Data shown:
⟨

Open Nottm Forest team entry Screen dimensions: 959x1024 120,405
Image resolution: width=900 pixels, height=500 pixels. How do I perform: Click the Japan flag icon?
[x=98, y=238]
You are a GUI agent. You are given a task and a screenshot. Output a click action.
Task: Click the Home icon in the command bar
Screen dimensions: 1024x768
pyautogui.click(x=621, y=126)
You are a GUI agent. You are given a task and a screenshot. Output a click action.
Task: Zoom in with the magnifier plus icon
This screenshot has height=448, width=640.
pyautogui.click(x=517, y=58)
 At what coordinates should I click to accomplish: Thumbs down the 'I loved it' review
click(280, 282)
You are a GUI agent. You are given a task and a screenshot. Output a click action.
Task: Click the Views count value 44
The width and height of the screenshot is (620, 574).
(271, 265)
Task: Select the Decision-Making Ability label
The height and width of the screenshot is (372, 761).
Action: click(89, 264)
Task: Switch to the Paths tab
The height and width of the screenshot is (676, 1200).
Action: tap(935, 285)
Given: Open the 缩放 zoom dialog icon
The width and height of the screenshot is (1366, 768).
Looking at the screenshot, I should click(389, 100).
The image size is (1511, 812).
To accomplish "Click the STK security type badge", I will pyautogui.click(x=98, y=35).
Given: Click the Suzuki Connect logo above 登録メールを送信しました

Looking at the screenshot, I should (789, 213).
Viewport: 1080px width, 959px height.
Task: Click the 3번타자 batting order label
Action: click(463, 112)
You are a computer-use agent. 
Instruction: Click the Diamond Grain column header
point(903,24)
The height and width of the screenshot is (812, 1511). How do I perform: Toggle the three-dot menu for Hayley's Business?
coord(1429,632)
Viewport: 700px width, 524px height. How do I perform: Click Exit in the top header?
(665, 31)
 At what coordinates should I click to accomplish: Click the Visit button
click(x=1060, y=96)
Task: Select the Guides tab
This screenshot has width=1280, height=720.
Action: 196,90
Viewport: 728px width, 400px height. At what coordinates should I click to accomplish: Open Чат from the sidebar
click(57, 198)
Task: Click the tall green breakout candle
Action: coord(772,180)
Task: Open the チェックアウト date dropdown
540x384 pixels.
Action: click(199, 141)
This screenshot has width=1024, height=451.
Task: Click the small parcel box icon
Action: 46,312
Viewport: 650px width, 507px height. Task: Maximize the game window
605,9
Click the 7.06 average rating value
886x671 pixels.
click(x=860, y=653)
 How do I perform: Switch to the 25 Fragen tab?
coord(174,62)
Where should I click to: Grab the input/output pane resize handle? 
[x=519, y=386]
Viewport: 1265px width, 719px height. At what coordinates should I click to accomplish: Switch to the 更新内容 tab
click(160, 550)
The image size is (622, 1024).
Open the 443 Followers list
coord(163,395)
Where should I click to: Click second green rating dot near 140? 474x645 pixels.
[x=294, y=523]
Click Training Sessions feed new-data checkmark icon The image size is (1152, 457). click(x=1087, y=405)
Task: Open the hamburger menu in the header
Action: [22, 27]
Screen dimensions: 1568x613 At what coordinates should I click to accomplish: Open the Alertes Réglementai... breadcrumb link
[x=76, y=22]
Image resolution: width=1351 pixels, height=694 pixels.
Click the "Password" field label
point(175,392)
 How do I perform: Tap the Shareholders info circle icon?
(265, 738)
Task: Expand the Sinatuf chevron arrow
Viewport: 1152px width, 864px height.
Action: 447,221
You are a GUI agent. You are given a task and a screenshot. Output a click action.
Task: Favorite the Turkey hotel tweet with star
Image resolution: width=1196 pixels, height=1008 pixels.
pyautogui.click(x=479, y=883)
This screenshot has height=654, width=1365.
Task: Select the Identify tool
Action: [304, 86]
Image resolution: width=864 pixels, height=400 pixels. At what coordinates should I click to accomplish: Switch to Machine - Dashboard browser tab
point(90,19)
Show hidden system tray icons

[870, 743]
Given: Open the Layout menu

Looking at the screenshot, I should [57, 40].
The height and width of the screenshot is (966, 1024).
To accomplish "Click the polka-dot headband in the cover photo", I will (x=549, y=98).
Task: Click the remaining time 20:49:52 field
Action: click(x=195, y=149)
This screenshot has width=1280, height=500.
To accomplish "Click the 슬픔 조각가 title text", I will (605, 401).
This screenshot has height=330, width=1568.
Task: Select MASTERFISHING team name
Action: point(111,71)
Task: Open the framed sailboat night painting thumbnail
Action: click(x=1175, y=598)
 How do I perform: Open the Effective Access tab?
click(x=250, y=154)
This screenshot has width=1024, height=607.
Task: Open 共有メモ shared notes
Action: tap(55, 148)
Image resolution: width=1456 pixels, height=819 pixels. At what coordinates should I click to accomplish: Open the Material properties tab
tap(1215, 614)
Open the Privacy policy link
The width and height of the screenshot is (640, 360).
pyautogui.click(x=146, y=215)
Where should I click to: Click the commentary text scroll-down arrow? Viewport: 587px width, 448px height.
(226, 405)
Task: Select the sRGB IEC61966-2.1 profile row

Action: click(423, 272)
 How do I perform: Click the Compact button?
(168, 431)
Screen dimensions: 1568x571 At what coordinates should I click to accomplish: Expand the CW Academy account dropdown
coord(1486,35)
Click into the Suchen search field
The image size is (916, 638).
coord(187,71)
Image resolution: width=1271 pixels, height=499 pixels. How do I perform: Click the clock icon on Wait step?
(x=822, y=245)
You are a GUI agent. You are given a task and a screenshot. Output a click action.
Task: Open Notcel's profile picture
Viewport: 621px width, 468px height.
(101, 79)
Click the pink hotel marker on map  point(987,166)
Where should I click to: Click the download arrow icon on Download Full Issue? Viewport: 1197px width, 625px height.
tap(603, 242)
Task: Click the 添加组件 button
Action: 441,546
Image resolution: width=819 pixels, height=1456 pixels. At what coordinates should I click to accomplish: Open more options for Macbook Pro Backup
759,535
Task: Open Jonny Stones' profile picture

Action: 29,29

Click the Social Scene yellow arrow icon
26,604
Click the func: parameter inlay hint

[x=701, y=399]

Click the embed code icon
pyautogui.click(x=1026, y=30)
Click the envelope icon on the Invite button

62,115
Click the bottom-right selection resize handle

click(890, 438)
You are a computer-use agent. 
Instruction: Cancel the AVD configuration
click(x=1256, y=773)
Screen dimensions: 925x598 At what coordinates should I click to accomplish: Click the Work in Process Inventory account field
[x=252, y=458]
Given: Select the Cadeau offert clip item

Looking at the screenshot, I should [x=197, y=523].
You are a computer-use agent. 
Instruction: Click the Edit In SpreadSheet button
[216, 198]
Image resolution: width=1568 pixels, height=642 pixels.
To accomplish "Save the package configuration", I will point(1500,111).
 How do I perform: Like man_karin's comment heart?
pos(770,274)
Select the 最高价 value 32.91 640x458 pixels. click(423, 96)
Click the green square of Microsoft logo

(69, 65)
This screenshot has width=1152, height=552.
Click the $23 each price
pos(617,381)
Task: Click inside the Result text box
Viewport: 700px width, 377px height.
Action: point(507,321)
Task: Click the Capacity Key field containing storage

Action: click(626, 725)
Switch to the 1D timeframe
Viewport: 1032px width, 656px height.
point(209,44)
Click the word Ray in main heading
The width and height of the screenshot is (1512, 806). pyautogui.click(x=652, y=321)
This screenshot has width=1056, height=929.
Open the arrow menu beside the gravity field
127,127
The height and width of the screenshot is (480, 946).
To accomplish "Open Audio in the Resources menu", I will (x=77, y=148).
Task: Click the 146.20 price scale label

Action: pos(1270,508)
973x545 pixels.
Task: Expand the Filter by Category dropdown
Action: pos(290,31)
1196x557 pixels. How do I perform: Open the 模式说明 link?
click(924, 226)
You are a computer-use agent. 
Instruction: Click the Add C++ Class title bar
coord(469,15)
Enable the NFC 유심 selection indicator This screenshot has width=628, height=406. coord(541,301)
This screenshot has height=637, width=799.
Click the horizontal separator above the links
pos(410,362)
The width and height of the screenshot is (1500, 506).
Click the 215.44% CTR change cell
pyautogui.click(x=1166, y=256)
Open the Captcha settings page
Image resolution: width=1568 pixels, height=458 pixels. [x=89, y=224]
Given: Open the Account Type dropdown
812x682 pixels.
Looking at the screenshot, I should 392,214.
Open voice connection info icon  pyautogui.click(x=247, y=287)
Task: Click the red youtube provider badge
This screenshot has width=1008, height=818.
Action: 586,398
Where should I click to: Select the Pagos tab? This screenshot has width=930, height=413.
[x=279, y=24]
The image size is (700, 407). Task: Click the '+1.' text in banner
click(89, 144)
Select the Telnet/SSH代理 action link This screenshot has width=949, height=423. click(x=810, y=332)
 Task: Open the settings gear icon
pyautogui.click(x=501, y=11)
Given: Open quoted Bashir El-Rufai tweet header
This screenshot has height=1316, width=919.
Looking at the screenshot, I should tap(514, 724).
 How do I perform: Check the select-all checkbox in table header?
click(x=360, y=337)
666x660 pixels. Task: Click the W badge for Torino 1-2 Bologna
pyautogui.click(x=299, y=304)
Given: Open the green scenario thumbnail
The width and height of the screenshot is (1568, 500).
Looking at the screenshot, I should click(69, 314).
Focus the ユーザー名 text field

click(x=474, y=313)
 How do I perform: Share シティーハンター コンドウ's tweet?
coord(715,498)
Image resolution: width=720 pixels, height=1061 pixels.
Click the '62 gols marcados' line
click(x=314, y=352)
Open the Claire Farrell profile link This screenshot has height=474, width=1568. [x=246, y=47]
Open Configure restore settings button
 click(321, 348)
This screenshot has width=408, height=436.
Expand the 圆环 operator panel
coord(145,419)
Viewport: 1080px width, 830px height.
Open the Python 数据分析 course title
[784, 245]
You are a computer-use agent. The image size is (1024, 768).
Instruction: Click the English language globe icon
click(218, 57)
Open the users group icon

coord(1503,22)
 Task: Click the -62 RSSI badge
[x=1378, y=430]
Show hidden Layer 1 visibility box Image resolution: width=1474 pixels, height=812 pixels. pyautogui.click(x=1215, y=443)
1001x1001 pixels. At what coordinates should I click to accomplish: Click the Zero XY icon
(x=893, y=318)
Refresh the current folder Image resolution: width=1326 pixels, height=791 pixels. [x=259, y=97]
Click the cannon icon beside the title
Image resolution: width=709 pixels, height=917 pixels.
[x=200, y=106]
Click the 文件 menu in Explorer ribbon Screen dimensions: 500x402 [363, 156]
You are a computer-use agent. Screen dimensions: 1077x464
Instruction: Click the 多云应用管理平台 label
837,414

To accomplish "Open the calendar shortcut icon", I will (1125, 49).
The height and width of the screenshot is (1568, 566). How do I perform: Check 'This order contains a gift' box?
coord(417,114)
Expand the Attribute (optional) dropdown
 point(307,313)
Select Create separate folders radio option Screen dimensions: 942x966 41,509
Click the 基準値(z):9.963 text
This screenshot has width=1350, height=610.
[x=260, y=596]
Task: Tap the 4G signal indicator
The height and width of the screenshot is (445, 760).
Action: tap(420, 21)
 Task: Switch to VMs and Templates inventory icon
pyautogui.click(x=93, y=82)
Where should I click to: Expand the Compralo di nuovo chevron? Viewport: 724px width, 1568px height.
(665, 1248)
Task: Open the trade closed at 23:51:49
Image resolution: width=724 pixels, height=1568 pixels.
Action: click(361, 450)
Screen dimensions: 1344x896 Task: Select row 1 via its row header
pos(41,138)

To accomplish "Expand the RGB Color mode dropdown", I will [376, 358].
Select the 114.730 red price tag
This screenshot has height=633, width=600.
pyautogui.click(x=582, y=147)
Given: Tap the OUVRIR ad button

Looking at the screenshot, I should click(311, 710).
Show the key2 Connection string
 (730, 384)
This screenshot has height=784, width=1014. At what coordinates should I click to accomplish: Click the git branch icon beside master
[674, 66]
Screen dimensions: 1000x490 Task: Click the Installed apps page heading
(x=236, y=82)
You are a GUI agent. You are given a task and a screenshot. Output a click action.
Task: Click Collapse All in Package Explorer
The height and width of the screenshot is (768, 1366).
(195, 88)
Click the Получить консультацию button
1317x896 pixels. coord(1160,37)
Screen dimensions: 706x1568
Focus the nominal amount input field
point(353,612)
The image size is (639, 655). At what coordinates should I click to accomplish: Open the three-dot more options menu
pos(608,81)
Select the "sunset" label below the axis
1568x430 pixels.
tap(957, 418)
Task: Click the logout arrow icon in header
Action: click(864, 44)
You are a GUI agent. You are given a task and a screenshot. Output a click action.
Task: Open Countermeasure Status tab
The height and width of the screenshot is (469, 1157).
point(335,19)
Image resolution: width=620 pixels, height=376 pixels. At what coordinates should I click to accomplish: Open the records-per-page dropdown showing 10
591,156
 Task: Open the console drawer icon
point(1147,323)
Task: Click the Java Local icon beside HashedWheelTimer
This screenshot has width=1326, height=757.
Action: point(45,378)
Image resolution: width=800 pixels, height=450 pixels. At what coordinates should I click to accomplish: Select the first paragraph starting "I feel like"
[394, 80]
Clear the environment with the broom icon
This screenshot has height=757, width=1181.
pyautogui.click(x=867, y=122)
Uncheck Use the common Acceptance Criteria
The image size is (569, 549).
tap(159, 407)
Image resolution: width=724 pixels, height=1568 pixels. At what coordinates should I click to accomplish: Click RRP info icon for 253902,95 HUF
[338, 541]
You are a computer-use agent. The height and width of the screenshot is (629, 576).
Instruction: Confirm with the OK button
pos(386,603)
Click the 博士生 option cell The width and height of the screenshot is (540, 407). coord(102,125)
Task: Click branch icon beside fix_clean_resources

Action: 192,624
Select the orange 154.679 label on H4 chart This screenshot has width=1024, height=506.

⟩

Look through the material above. Copy each line where the word "Explorer" appears.

Result of this exercise:
Click the 文件 menu in Explorer ribbon Screen dimensions: 500x402 [363, 156]
Task: Click Collapse All in Package Explorer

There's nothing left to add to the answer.